Title: My Absolute Darling
Author: Gabriel Tallent
Publisher: Fourth Estate, HarperCollins
ISBN: 978-0008185220
Genre: Literary Fiction
Pages: 432
Source: Publisher
Rating: 5 Stars
Once in a while, you read a book that makes you angry. Very angry. And you cannot help but cheer so madly and wildly for the underdog. The book takes over your life till you are done reading it and while it is hopeful (in small doses and so not enough), it also leaves you exhausted, frustrated and contemplative about the world you inhabit. “My Absolute Darling” by Gabriel Tallent is one such book and it is very hard to believe that it is only his debut.
“My Absolute Darling” is the kind of book that will in the most brutal manner stay with you long after you’ve finished it. It is one of those books that you wouldn’t even want to stay with you and yet it will. It is the dark “Lolita”. Nabokov’s “Lolita” looks like a bird in front of this one. The book is of the coming-of-age genre in the most raw, terrible manner. The one that no child must go through and perhaps the ones that do, mostly emerge to be the stronger ones. But as the blurb says, “Sometimes strength is not the same as courage” or “Sometimes leaving is not the only way to escape” – this book lives up to it in so many ways.
Julia (Turtle) Alveston is a survivor. She is all of fourteen and has grown-up isolated since the death of her mother. Her father, Martin, is tortured and believes that Julia is the best thing that has happened to him. So much so that he doesn’t want to let go of her. She is after all his, “absolute darling”. Turtle is physically, mentally and emotionally abused by her father. Turtle’s social existence is confined to her school, and sometimes meeting her grandfather, who she is most fond of. She doesn’t have friends. She is angry, miserable, and all she knows is how to survive and that her daddy loves her very much (she also deep down just wants to get away from all of this).

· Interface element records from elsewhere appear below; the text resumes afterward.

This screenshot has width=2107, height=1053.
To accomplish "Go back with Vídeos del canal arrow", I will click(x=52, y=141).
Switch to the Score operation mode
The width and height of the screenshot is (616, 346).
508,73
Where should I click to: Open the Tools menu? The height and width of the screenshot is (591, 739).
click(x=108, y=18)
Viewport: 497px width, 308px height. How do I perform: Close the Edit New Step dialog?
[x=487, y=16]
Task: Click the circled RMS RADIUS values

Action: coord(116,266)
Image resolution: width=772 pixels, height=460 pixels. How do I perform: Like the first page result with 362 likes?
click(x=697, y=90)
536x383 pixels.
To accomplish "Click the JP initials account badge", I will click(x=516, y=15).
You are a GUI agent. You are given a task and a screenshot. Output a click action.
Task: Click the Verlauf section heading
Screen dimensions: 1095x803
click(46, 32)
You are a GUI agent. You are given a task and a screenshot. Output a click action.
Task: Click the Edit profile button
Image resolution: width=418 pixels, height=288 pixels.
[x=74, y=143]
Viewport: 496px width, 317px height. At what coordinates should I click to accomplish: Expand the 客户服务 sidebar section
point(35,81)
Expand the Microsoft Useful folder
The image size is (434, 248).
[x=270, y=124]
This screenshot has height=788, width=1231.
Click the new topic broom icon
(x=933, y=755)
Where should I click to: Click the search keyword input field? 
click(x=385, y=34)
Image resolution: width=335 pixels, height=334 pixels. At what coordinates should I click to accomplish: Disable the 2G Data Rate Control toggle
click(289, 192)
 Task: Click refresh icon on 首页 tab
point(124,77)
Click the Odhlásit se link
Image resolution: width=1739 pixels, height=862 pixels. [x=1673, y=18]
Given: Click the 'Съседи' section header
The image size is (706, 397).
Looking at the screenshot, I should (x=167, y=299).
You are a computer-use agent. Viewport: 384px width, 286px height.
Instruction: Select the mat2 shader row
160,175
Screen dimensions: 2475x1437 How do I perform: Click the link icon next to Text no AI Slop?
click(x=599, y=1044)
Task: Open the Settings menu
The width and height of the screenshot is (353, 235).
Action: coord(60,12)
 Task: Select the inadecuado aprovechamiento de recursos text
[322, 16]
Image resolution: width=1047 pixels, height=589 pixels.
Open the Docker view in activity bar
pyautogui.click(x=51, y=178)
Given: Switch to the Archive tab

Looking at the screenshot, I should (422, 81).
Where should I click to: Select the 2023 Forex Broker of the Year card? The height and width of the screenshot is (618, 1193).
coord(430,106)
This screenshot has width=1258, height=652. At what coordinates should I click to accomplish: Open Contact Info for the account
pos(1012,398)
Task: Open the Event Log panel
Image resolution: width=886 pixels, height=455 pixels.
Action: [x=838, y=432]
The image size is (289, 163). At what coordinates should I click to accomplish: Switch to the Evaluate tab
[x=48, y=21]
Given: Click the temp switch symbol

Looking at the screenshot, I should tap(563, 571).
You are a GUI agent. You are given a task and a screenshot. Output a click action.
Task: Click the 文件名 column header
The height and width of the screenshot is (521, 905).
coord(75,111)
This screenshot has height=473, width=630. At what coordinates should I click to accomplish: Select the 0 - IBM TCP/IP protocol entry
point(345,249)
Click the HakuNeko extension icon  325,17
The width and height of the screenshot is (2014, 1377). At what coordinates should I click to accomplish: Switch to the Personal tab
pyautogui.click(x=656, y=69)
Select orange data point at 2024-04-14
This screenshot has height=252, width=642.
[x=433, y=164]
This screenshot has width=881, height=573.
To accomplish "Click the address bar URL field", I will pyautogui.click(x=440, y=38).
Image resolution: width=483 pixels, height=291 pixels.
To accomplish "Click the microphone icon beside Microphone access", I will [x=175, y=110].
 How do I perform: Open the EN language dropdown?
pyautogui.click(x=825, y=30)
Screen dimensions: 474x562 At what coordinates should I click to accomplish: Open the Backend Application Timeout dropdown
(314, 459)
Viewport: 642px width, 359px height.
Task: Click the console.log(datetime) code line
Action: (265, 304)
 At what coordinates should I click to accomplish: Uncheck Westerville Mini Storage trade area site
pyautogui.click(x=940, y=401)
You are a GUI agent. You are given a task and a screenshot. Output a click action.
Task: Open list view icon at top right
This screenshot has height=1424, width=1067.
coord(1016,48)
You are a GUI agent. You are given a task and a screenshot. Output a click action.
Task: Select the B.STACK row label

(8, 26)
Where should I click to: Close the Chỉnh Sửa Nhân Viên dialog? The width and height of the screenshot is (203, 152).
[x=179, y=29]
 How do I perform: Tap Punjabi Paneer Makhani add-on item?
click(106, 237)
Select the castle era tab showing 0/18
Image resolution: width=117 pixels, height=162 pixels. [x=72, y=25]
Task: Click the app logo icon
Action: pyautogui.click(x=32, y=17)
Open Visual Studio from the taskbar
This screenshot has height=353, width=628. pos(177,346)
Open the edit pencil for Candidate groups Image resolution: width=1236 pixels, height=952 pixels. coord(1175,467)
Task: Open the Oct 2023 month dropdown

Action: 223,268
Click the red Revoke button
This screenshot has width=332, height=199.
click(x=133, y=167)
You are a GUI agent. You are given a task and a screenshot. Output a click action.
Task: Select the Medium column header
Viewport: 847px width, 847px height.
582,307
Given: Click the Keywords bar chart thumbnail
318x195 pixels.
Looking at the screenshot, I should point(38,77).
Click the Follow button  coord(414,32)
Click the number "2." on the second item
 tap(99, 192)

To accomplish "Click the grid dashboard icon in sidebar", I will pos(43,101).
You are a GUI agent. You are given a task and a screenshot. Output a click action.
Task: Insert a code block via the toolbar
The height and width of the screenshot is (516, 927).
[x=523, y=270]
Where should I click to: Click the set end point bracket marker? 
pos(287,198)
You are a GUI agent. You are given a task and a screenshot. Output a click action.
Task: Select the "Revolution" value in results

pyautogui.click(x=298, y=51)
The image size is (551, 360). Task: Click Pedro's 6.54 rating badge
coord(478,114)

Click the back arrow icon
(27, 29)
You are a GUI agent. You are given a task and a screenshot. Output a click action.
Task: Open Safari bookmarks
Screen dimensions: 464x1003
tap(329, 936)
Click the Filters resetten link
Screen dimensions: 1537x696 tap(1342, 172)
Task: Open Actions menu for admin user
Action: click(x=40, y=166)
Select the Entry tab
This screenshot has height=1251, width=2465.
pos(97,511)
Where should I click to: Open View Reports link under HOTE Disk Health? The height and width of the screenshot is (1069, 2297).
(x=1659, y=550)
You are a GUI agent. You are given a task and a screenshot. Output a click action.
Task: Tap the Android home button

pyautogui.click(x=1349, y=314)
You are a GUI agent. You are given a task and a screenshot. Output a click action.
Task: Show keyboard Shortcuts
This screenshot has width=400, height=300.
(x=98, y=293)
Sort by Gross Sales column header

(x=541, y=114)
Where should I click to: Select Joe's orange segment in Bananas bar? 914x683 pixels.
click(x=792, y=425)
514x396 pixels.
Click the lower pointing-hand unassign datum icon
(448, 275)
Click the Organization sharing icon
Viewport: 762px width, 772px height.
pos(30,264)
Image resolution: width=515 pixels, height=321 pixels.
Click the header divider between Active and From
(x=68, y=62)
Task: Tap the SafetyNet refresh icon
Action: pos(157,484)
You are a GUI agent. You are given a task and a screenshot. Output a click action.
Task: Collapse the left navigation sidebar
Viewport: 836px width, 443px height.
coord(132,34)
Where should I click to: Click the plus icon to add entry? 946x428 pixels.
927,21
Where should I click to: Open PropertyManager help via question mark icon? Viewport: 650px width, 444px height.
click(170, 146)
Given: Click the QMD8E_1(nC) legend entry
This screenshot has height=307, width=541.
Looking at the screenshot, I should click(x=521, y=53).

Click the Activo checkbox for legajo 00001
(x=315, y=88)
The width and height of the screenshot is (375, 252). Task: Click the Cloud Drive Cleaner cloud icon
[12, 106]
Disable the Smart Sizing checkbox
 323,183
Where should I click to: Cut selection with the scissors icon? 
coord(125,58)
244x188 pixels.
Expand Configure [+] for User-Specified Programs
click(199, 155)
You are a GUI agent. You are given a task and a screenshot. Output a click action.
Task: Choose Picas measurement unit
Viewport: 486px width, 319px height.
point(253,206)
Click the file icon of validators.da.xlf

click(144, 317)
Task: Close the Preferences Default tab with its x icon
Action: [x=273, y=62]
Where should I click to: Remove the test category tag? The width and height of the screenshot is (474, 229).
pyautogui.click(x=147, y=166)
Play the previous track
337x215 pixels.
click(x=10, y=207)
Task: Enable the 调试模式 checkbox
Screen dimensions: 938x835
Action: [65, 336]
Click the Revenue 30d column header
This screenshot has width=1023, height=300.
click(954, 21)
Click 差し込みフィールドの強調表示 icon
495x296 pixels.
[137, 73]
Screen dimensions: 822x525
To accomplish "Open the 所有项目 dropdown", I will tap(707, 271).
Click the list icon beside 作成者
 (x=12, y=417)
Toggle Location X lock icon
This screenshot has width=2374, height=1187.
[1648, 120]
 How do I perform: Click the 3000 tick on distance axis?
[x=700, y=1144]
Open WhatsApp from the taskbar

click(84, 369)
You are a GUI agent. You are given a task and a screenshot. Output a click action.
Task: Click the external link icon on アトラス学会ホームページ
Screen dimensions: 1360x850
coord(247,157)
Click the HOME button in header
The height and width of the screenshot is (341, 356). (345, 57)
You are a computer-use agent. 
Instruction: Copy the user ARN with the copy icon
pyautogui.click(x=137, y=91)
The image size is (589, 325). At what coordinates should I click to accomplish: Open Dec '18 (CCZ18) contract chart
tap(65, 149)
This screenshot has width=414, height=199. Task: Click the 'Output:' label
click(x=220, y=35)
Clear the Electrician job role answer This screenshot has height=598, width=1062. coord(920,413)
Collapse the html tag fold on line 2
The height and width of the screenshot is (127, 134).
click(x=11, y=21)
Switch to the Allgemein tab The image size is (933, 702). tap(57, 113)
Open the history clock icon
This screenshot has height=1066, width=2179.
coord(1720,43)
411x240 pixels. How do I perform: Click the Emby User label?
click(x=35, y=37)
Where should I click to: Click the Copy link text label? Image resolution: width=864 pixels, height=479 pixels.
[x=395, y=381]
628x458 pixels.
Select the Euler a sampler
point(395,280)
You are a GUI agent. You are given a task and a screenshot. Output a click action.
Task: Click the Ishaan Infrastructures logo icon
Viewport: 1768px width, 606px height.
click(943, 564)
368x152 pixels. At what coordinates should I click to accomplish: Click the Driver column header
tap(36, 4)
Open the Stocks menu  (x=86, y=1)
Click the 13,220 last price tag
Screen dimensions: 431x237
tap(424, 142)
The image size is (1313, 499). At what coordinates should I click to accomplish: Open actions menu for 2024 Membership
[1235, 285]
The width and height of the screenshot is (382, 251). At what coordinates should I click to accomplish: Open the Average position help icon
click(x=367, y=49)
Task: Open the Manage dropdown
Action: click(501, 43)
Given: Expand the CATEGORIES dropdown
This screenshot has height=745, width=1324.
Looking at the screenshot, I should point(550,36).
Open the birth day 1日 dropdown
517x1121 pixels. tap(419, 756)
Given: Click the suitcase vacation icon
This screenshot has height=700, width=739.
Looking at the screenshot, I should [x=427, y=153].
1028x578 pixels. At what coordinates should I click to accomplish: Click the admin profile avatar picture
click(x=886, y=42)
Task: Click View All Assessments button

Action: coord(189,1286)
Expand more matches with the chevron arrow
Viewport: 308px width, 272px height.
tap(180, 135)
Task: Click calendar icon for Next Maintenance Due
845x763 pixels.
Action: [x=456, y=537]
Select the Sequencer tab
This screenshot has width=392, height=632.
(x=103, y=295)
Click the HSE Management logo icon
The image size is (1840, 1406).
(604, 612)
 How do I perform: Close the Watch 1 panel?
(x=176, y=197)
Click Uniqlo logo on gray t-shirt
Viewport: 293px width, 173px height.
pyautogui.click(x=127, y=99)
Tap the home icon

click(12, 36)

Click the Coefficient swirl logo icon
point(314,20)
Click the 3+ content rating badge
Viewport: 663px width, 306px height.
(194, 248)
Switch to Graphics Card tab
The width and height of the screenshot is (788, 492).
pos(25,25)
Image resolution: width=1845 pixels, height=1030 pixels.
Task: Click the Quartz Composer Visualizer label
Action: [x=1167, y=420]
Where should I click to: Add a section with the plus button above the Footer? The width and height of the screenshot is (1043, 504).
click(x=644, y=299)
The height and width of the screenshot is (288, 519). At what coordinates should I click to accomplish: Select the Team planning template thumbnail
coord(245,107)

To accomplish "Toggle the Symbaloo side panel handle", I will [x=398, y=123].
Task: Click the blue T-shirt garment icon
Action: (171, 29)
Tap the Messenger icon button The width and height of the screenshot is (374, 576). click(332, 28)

In all of this, Turtle meets Jacob, a high-school boy who reads, is funny and lives in a big clean house with his parents and sister. For once, Turtle feels some kind of normalcy in her life and starts forging friendships. But she now has to find a way to escape her old life and start anew. She wants to leave her “devoted” father. And thus begins the story of Turtle (almost more than halfway through the book). She becomes her own hero and I as a reader often found myself just hooting for her, cheering, interacting with her, wanting to hug her and tell her that it will all be okay, to reach out between the pages and scream at Martin, to perhaps even kill him.
The emotional complexities of this book are of another level. The setting of the book is the outdoors (woods along the Northern California Coast) – where Turtle lives with her father. This adds another layer of fierceness and subtext to the novel. Of how sometimes even though circumstances aren’t just about right, you can still seize what is yours if you want to. But this book thankfully, isn’t preachy. It is real. Sometimes too real.
The story is gripping. You cannot help but turn the pages and yet you don’t want to. Tallent takes you to the heart of darkness (multiple times) and leaves you hanging with what will happen next. He takes you through the maze in Turtle’s head – her confusion, her loss of expression, her self-doubt (always thinking she isn’t pretty and not worthy of anything good), self-loathing and finally being resilient to it all. There are times when words that need Turtle’s expression aren’t there and yet you know it all. The writing is that surreal and empathetic. The prose is measure, even though laborious at times, but it is worth it. Tallent has also referenced so many authors and books in this book, which to me was nothing short of brilliant and each reference made so much sense in the larger sense of the plot (I will list those down soon). There were technicalities with weapons which I didn’t get at all, but I let it go. The characters that Tallent creates are frighteningly real. Such an incident or series of incidents could be happening in your backyard and you wouldn’t know of it.
This one sentence stood out for me as an explanation for the entire book, however the entire book is peppered with so many of them: “Her moments of happiness occur right at the margin of the unbearable”.
Read this book only if you can stomach it. But read it. Make yourself stronger and read it. The prose demands to be read. The emotions most certainly do. Tallent is one author to watch out for. I loved reading this one.